_課題_
以下のエントリーのうち、「Given: Load the previous preset arrow」を含む行で始まり「Looking at the screenshot, I should click(x=122, y=130).」を含む行で終わる部分を、両端の行も含め、一字も変えずに引用してください。画像は解答に含めないでください。

_提供資料_
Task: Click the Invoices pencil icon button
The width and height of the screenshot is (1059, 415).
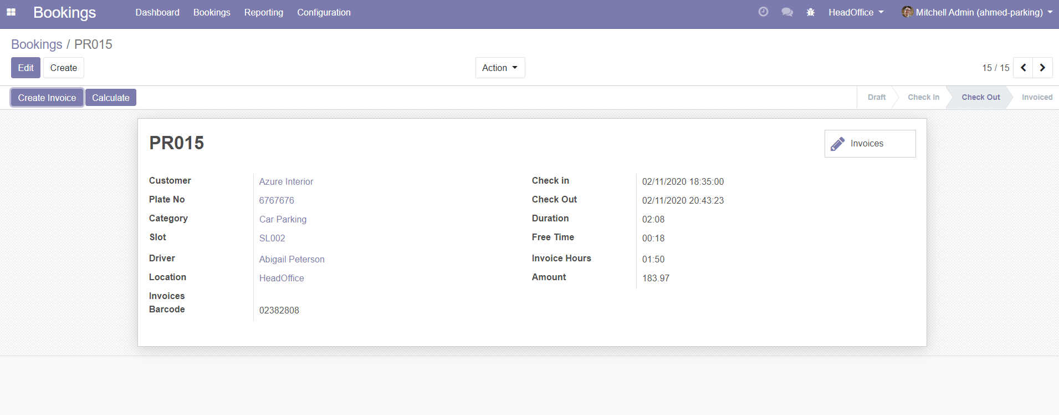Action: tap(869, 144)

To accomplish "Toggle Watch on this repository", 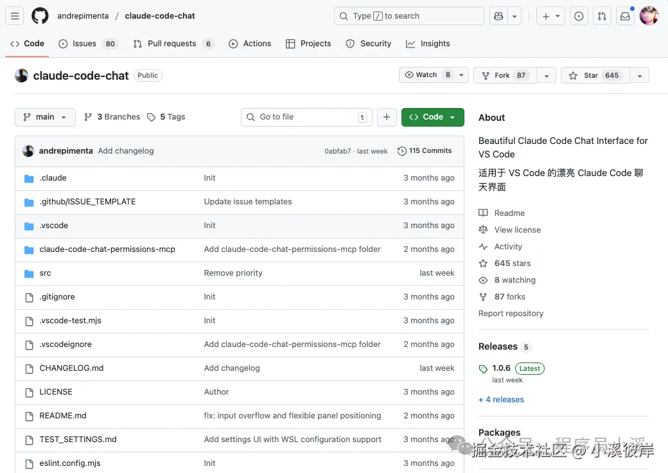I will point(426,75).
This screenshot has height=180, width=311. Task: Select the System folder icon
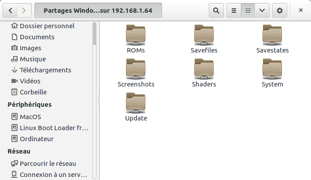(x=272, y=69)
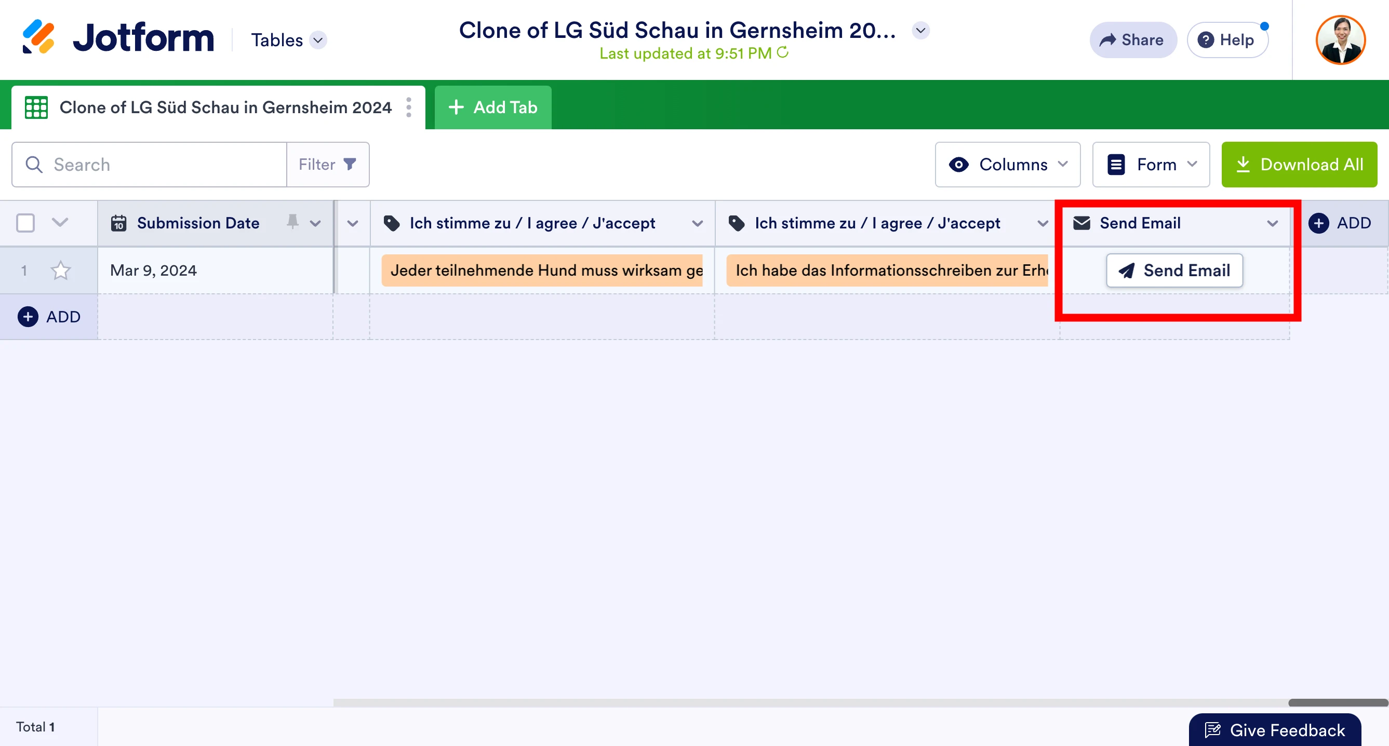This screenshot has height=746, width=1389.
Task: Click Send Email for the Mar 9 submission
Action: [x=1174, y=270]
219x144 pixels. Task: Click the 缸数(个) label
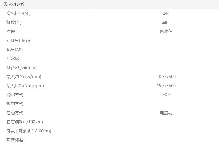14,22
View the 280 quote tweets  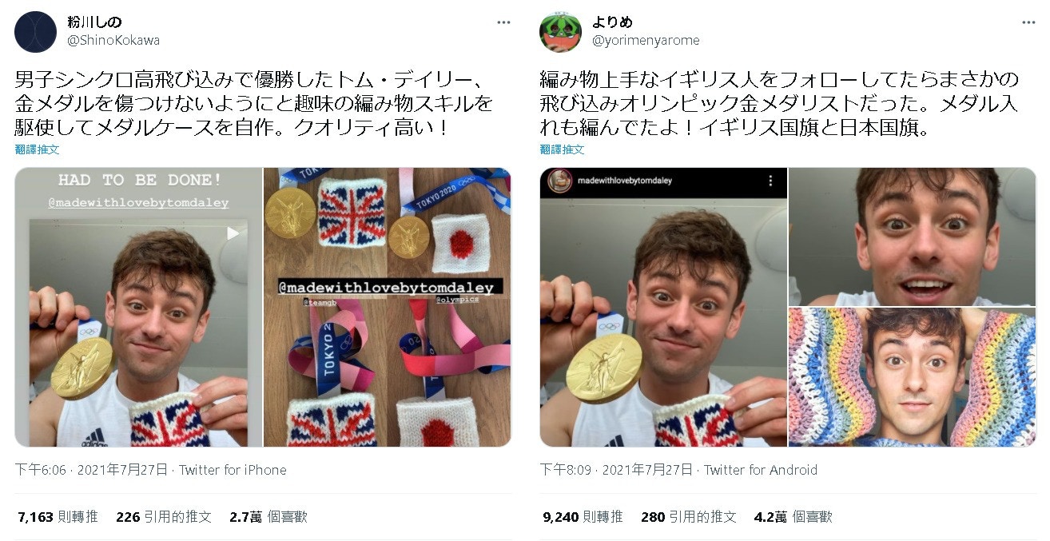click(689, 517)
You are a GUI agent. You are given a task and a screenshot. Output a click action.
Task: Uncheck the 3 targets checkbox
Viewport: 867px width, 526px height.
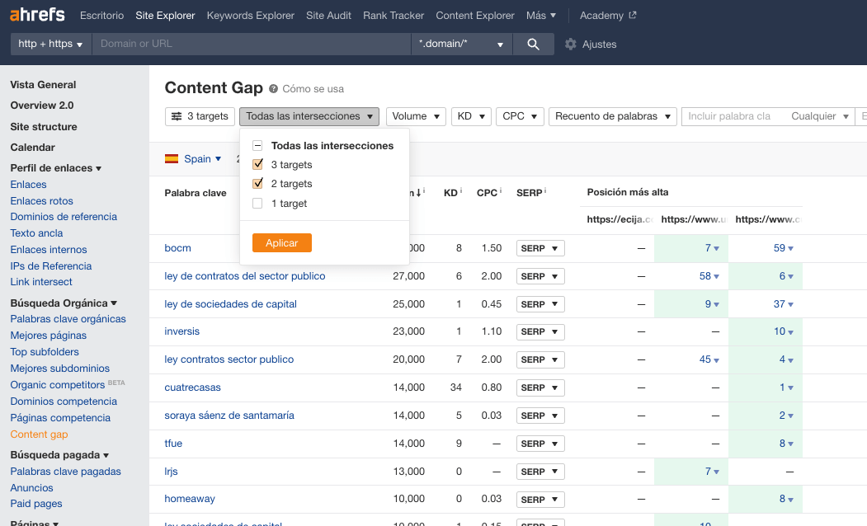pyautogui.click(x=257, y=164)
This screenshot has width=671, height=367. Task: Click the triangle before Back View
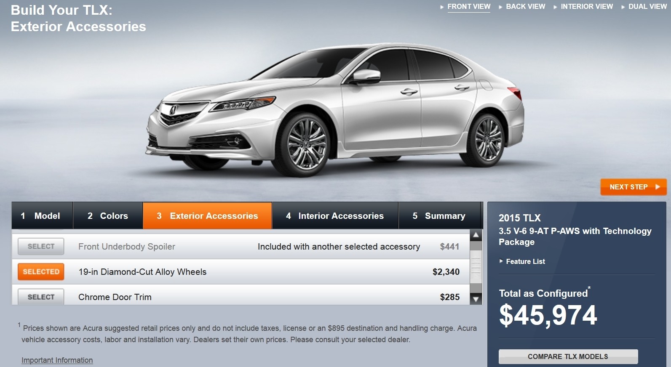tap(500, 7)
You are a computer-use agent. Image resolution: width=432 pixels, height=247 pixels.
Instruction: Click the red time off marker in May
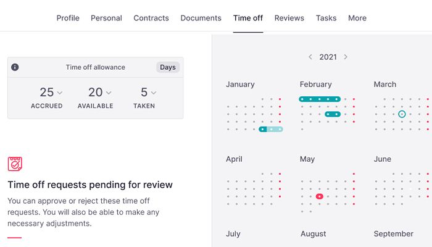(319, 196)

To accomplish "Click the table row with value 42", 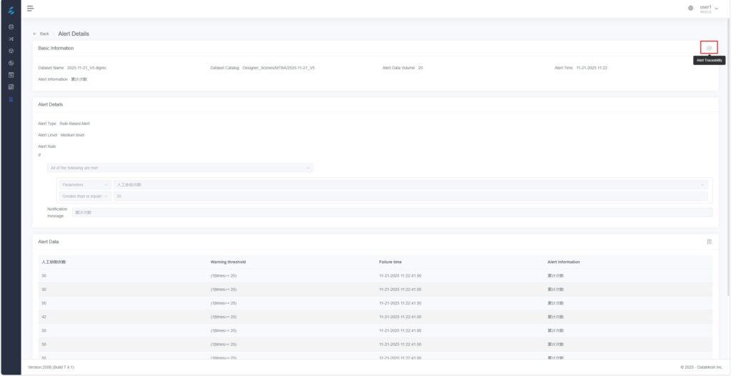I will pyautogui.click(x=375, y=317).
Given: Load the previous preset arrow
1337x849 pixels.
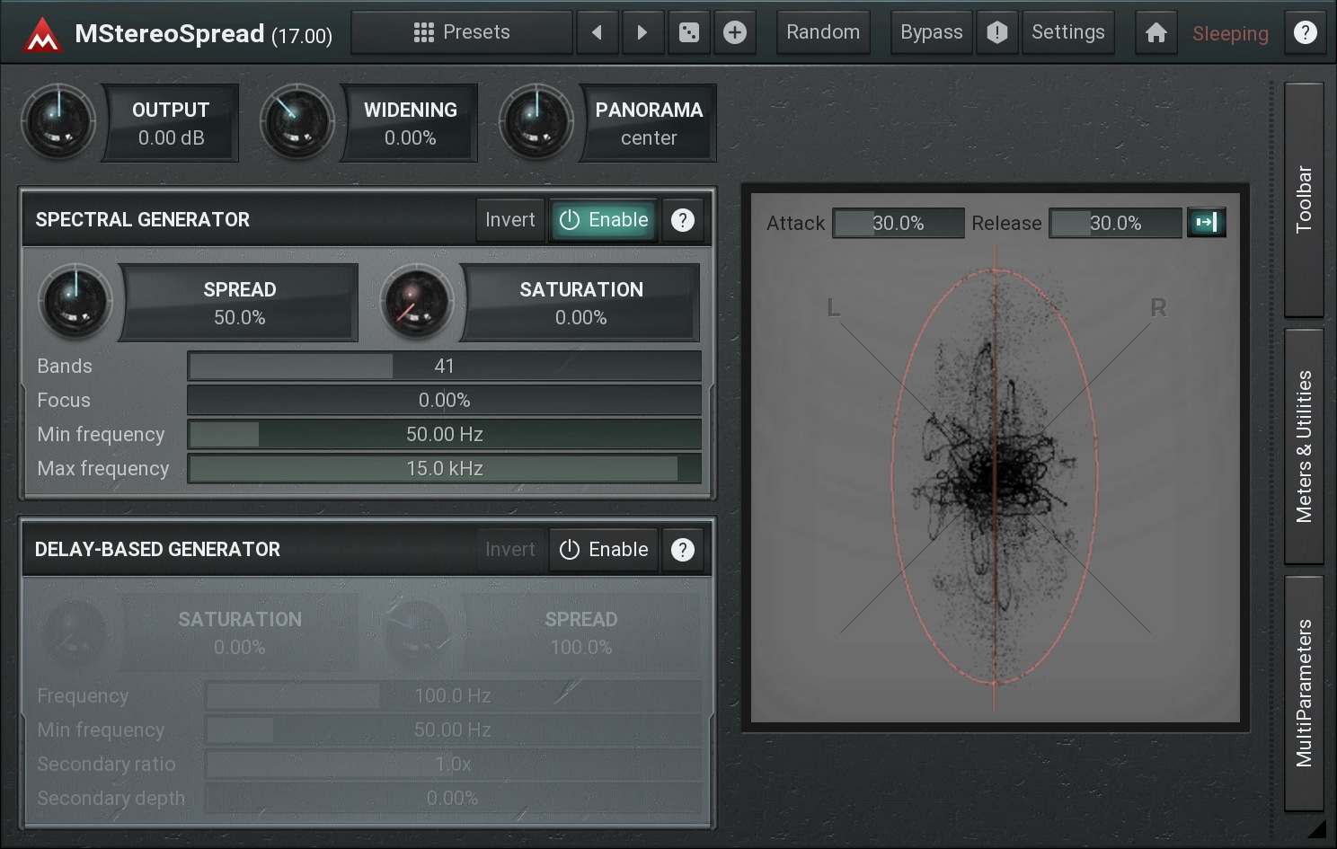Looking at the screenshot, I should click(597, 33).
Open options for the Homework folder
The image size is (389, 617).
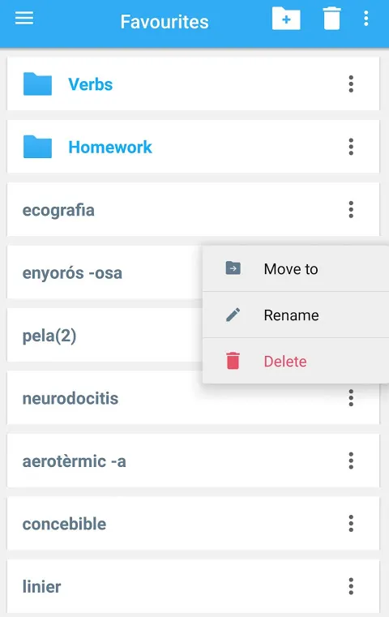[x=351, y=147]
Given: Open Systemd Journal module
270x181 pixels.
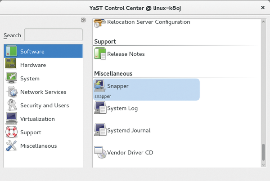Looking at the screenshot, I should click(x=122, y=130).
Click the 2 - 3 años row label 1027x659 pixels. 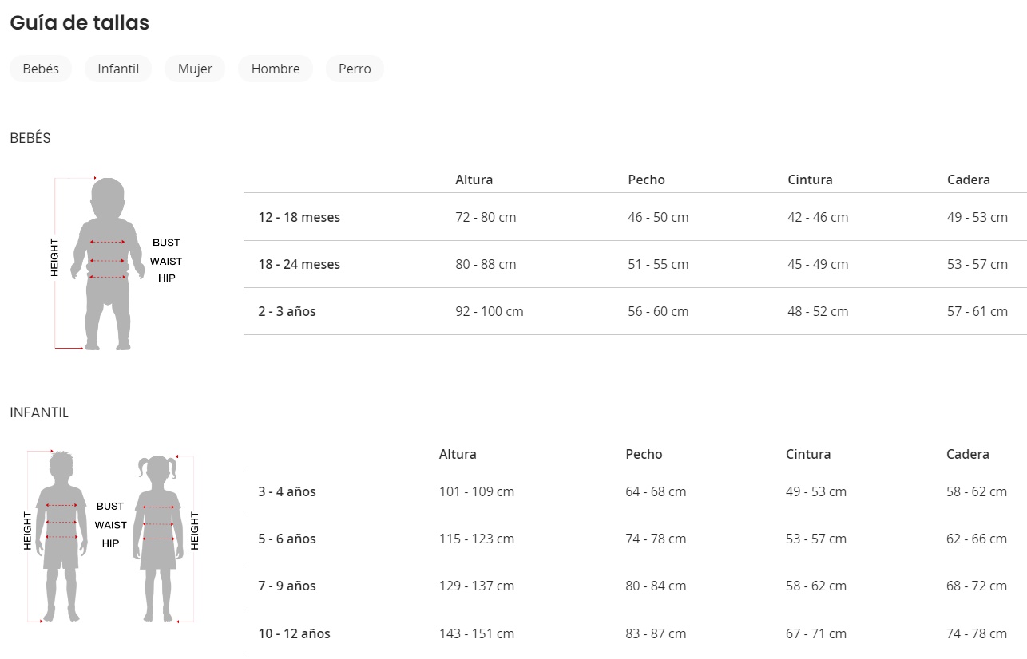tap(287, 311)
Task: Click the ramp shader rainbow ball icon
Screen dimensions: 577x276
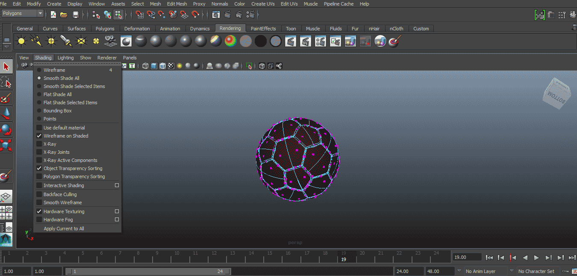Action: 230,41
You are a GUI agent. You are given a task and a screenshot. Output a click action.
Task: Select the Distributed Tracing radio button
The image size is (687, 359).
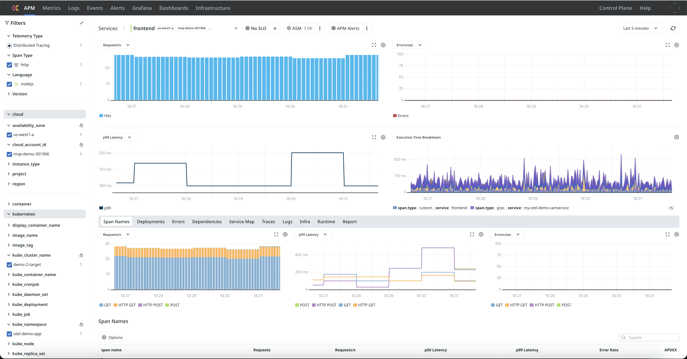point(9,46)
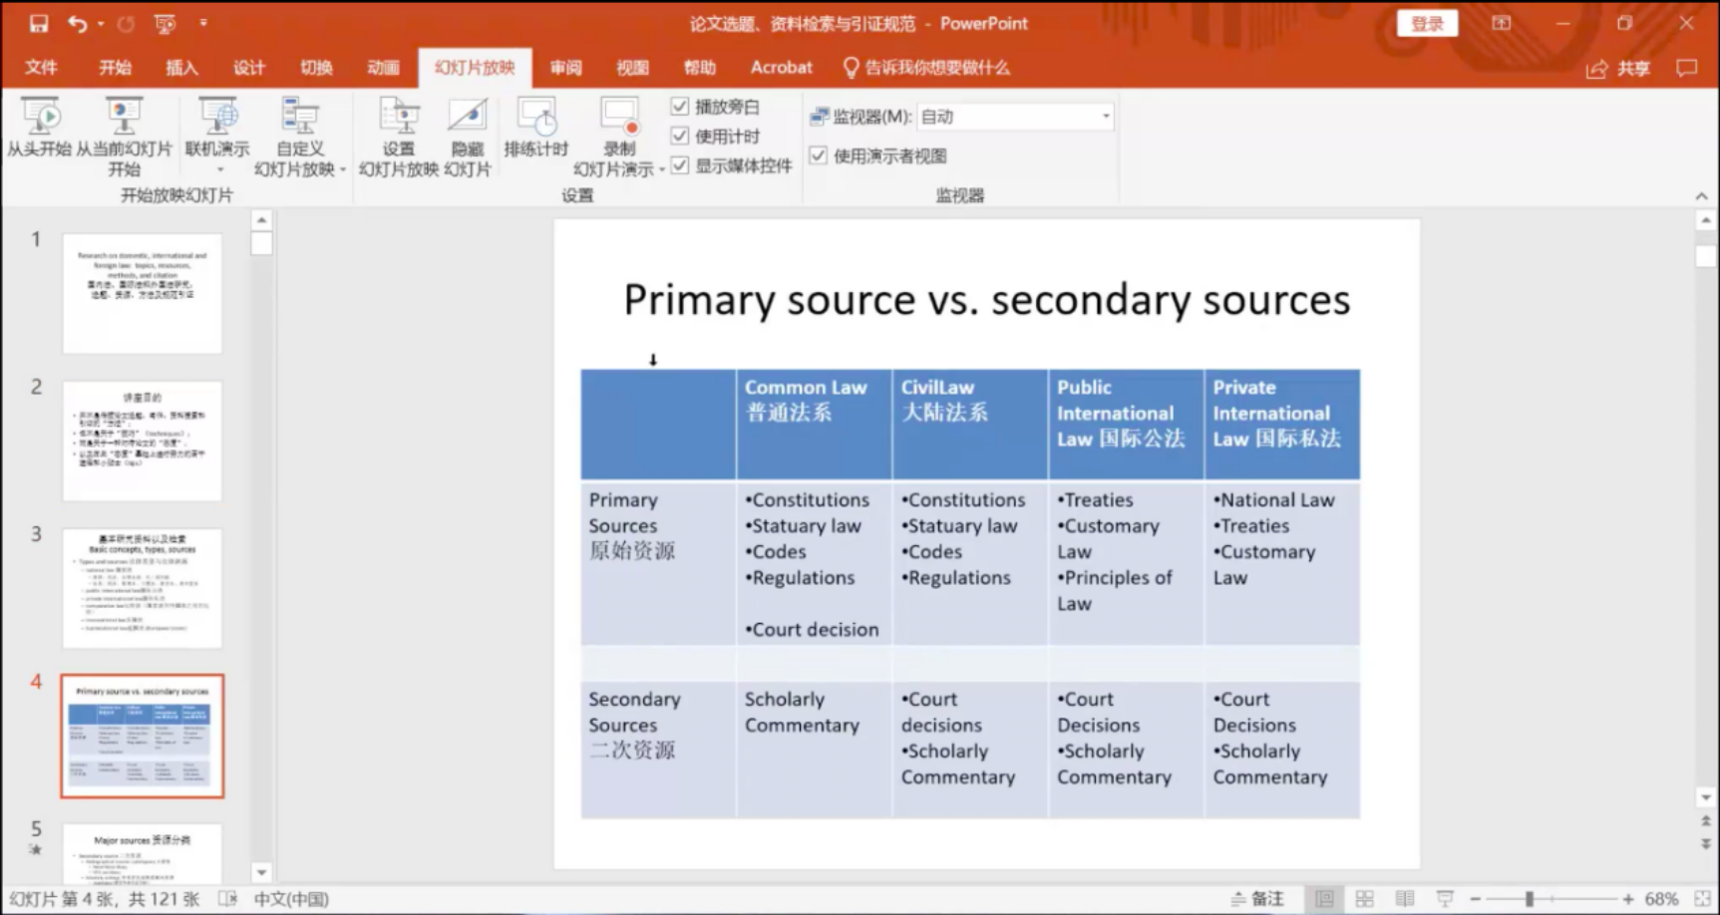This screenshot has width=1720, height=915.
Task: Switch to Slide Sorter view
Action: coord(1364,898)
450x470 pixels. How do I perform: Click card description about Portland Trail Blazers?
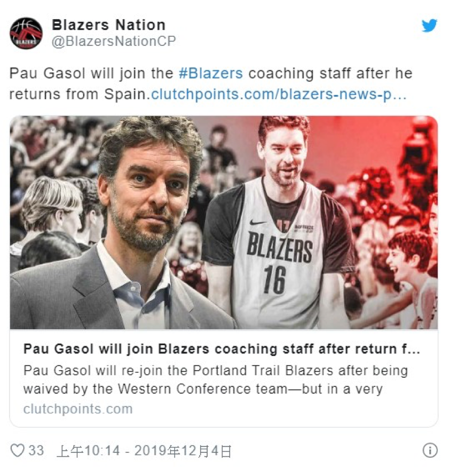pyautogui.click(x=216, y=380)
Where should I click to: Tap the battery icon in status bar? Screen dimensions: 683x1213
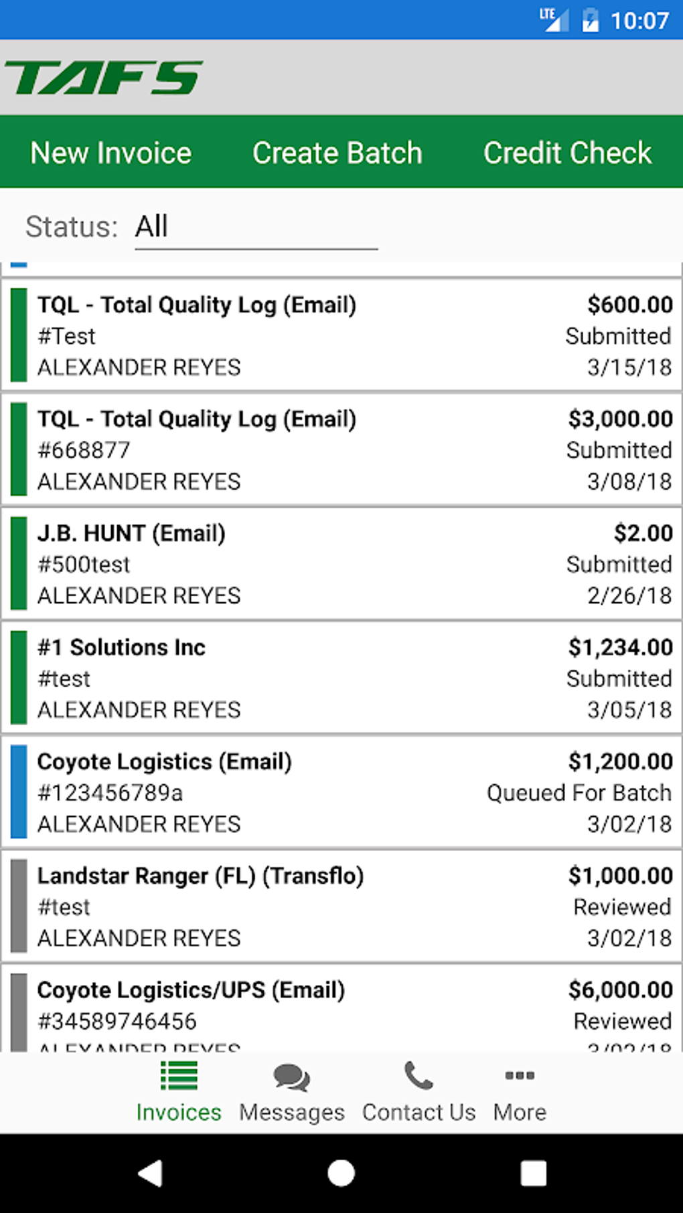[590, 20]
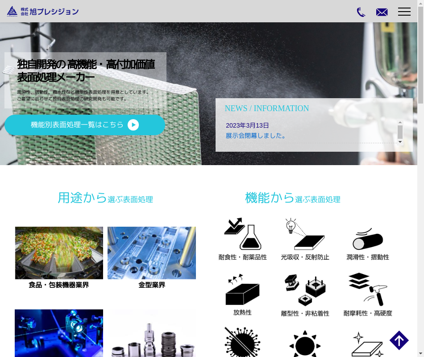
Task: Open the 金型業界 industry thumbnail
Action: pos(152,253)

_解答_
Given: Load the previous preset arrow
1337x849 pixels.
Looking at the screenshot, I should click(597, 33).
Open options for the Homework folder
The image size is (389, 617).
[x=351, y=147]
Given: Open Systemd Journal module
270x181 pixels.
Looking at the screenshot, I should click(x=122, y=130).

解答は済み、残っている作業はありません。